Source material:

◆ ◆ ◆ ◆ ◆ ◆ ◆

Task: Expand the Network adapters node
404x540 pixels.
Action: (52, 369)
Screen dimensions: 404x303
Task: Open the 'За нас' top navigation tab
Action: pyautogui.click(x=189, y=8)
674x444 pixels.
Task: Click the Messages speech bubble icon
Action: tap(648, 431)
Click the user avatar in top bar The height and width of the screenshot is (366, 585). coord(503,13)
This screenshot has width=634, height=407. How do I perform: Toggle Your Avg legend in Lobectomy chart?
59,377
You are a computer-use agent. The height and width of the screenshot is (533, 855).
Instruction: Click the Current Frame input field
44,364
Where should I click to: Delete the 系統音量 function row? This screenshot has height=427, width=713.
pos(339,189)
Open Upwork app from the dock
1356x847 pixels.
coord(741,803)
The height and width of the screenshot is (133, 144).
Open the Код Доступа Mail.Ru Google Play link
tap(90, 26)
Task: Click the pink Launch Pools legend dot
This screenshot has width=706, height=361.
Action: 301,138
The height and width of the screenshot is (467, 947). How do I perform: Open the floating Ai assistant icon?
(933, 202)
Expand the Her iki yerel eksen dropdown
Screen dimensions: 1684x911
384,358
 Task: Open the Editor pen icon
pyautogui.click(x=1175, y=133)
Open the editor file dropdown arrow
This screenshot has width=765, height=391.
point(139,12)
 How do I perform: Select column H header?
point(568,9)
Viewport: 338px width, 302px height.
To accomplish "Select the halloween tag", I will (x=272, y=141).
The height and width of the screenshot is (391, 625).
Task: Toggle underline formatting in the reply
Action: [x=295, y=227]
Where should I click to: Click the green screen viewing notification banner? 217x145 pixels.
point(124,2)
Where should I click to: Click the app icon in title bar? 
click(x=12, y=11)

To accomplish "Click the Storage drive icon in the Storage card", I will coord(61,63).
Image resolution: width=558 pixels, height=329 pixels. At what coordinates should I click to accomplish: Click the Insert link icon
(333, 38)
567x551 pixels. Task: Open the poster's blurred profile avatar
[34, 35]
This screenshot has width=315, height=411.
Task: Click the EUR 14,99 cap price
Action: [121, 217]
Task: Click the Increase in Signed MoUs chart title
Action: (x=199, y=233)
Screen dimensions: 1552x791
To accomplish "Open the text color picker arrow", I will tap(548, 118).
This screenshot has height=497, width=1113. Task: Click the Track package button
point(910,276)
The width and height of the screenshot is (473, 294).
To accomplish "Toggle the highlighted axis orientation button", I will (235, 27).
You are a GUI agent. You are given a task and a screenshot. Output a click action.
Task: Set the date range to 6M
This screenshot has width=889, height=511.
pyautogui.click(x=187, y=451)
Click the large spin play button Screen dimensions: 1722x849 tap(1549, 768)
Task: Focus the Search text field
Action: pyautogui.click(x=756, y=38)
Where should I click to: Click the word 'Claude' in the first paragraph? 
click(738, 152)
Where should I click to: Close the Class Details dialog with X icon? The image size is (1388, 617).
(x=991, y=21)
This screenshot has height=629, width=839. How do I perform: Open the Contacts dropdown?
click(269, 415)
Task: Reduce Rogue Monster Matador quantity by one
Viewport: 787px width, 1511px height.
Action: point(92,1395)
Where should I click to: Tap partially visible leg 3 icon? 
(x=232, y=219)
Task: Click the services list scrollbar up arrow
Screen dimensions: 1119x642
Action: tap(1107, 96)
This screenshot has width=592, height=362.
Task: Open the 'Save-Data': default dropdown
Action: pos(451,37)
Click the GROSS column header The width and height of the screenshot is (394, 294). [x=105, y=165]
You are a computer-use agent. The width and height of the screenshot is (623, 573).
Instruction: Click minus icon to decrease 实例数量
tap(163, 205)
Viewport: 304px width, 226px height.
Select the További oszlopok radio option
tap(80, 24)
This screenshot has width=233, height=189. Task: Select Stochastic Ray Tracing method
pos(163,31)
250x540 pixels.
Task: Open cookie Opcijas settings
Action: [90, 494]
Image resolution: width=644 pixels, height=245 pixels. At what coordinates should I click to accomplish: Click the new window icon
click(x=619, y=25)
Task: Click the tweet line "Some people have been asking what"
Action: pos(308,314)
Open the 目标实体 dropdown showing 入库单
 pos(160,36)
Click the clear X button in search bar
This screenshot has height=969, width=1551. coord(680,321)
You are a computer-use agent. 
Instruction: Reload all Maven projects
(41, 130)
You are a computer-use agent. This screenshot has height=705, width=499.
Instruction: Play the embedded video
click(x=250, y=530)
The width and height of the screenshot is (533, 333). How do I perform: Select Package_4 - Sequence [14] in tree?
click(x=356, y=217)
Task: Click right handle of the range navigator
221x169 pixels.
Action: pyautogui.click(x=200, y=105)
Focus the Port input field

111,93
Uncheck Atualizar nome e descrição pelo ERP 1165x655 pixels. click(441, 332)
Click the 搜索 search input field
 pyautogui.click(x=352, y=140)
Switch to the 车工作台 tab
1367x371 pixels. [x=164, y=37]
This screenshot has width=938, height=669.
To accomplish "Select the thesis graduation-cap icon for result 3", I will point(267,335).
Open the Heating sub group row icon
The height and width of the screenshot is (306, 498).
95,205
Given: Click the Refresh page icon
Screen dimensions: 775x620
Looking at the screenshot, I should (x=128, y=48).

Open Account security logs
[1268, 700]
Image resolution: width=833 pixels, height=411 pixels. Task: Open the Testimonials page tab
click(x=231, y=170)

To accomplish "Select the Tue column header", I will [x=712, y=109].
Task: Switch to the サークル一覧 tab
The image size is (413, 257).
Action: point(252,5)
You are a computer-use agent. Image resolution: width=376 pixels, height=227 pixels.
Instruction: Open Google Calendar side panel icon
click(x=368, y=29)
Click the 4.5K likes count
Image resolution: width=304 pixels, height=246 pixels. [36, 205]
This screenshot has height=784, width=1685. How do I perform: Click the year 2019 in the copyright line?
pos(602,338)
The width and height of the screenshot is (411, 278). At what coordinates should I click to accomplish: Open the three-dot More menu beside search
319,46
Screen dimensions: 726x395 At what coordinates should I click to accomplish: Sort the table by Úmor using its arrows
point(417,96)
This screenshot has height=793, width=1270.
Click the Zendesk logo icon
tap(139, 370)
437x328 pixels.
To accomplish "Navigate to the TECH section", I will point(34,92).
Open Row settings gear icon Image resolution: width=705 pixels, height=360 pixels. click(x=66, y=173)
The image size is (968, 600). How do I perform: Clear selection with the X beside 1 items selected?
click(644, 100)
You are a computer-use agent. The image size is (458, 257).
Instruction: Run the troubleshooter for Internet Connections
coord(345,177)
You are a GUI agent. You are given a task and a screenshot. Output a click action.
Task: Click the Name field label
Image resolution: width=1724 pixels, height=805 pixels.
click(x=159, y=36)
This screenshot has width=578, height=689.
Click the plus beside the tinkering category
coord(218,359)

◆ ◆ ◆ ◆ ◆ ◆ ◆

Problem:
Each line of the listing needs to be transcribed exactly.

Exercise solution:
Task: Expand the Network adapters node
404x540 pixels.
Action: (52, 369)
Screen dimensions: 404x303
Task: Open the 'За нас' top navigation tab
Action: pyautogui.click(x=189, y=8)
674x444 pixels.
Task: Click the Messages speech bubble icon
Action: tap(648, 431)
Click the user avatar in top bar The height and width of the screenshot is (366, 585). coord(503,13)
This screenshot has width=634, height=407. How do I perform: Toggle Your Avg legend in Lobectomy chart?
59,377
You are a computer-use agent. The height and width of the screenshot is (533, 855).
Instruction: Click the Current Frame input field
44,364
Where should I click to: Delete the 系統音量 function row? This screenshot has height=427, width=713.
pos(339,189)
Open Upwork app from the dock
1356x847 pixels.
coord(741,803)
The height and width of the screenshot is (133, 144).
Open the Код Доступа Mail.Ru Google Play link
tap(90, 26)
Task: Click the pink Launch Pools legend dot
This screenshot has width=706, height=361.
Action: 301,138
The height and width of the screenshot is (467, 947). How do I perform: Open the floating Ai assistant icon?
(933, 202)
Expand the Her iki yerel eksen dropdown
Screen dimensions: 1684x911
384,358
 Task: Open the Editor pen icon
pyautogui.click(x=1175, y=133)
Open the editor file dropdown arrow
This screenshot has width=765, height=391.
point(139,12)
 How do I perform: Select column H header?
point(568,9)
Viewport: 338px width, 302px height.
To accomplish "Select the halloween tag", I will (x=272, y=141).
The height and width of the screenshot is (391, 625).
Task: Toggle underline formatting in the reply
Action: [x=295, y=227]
Where should I click to: Click the green screen viewing notification banner? 217x145 pixels.
point(124,2)
Where should I click to: Click the app icon in title bar? 
click(x=12, y=11)

To accomplish "Click the Storage drive icon in the Storage card", I will coord(61,63).
Image resolution: width=558 pixels, height=329 pixels. At what coordinates should I click to accomplish: Click the Insert link icon
(333, 38)
567x551 pixels. Task: Open the poster's blurred profile avatar
[34, 35]
This screenshot has width=315, height=411.
Task: Click the EUR 14,99 cap price
Action: [121, 217]
Task: Click the Increase in Signed MoUs chart title
Action: (x=199, y=233)
Screen dimensions: 1552x791
To accomplish "Open the text color picker arrow", I will tap(548, 118).
This screenshot has height=497, width=1113. Task: Click the Track package button
point(910,276)
The width and height of the screenshot is (473, 294).
To accomplish "Toggle the highlighted axis orientation button", I will (235, 27).
You are a GUI agent. You are given a task and a screenshot. Output a click action.
Task: Set the date range to 6M
This screenshot has width=889, height=511.
pyautogui.click(x=187, y=451)
Click the large spin play button Screen dimensions: 1722x849 tap(1549, 768)
Task: Focus the Search text field
Action: pyautogui.click(x=756, y=38)
Where should I click to: Click the word 'Claude' in the first paragraph? 
click(738, 152)
Where should I click to: Close the Class Details dialog with X icon? The image size is (1388, 617).
(x=991, y=21)
This screenshot has height=629, width=839. How do I perform: Open the Contacts dropdown?
click(269, 415)
Task: Reduce Rogue Monster Matador quantity by one
Viewport: 787px width, 1511px height.
Action: point(92,1395)
Where should I click to: Tap partially visible leg 3 icon? 
(x=232, y=219)
Task: Click the services list scrollbar up arrow
Screen dimensions: 1119x642
Action: tap(1107, 96)
This screenshot has width=592, height=362.
Task: Open the 'Save-Data': default dropdown
Action: pos(451,37)
Click the GROSS column header The width and height of the screenshot is (394, 294). [x=105, y=165]
You are a computer-use agent. The width and height of the screenshot is (623, 573).
Instruction: Click minus icon to decrease 实例数量
tap(163, 205)
Viewport: 304px width, 226px height.
Select the További oszlopok radio option
tap(80, 24)
This screenshot has width=233, height=189. Task: Select Stochastic Ray Tracing method
pos(163,31)
250x540 pixels.
Task: Open cookie Opcijas settings
Action: [90, 494]
Image resolution: width=644 pixels, height=245 pixels. At what coordinates should I click to accomplish: Click the new window icon
click(x=619, y=25)
Task: Click the tweet line "Some people have been asking what"
Action: pos(308,314)
Open the 目标实体 dropdown showing 入库单
 pos(160,36)
Click the clear X button in search bar
This screenshot has height=969, width=1551. coord(680,321)
You are a computer-use agent. 
Instruction: Reload all Maven projects
(41, 130)
You are a computer-use agent. This screenshot has height=705, width=499.
Instruction: Play the embedded video
click(x=250, y=530)
The width and height of the screenshot is (533, 333). How do I perform: Select Package_4 - Sequence [14] in tree?
click(x=356, y=217)
Task: Click right handle of the range navigator
221x169 pixels.
Action: pyautogui.click(x=200, y=105)
Focus the Port input field

111,93
Uncheck Atualizar nome e descrição pelo ERP 1165x655 pixels. click(441, 332)
Click the 搜索 search input field
 pyautogui.click(x=352, y=140)
Switch to the 车工作台 tab
1367x371 pixels. [x=164, y=37]
This screenshot has width=938, height=669.
To accomplish "Select the thesis graduation-cap icon for result 3", I will point(267,335).
Open the Heating sub group row icon
The height and width of the screenshot is (306, 498).
95,205
Given: Click the Refresh page icon
Screen dimensions: 775x620
Looking at the screenshot, I should (x=128, y=48).

Open Account security logs
[1268, 700]
Image resolution: width=833 pixels, height=411 pixels. Task: Open the Testimonials page tab
click(x=231, y=170)

To accomplish "Select the Tue column header", I will [x=712, y=109].
Task: Switch to the サークル一覧 tab
The image size is (413, 257).
Action: point(252,5)
You are a computer-use agent. Image resolution: width=376 pixels, height=227 pixels.
Instruction: Open Google Calendar side panel icon
click(x=368, y=29)
Click the 4.5K likes count
Image resolution: width=304 pixels, height=246 pixels. [36, 205]
This screenshot has height=784, width=1685. How do I perform: Click the year 2019 in the copyright line?
pos(602,338)
The width and height of the screenshot is (411, 278). At what coordinates should I click to accomplish: Open the three-dot More menu beside search
319,46
Screen dimensions: 726x395 At what coordinates should I click to accomplish: Sort the table by Úmor using its arrows
point(417,96)
This screenshot has height=793, width=1270.
Click the Zendesk logo icon
tap(139, 370)
437x328 pixels.
To accomplish "Navigate to the TECH section", I will point(34,92).
Open Row settings gear icon Image resolution: width=705 pixels, height=360 pixels. click(x=66, y=173)
The image size is (968, 600). How do I perform: Clear selection with the X beside 1 items selected?
click(644, 100)
You are a computer-use agent. The image size is (458, 257).
Instruction: Run the troubleshooter for Internet Connections
coord(345,177)
You are a GUI agent. You are given a task and a screenshot. Output a click action.
Task: Click the Name field label
Image resolution: width=1724 pixels, height=805 pixels.
click(x=159, y=36)
This screenshot has width=578, height=689.
Click the plus beside the tinkering category
coord(218,359)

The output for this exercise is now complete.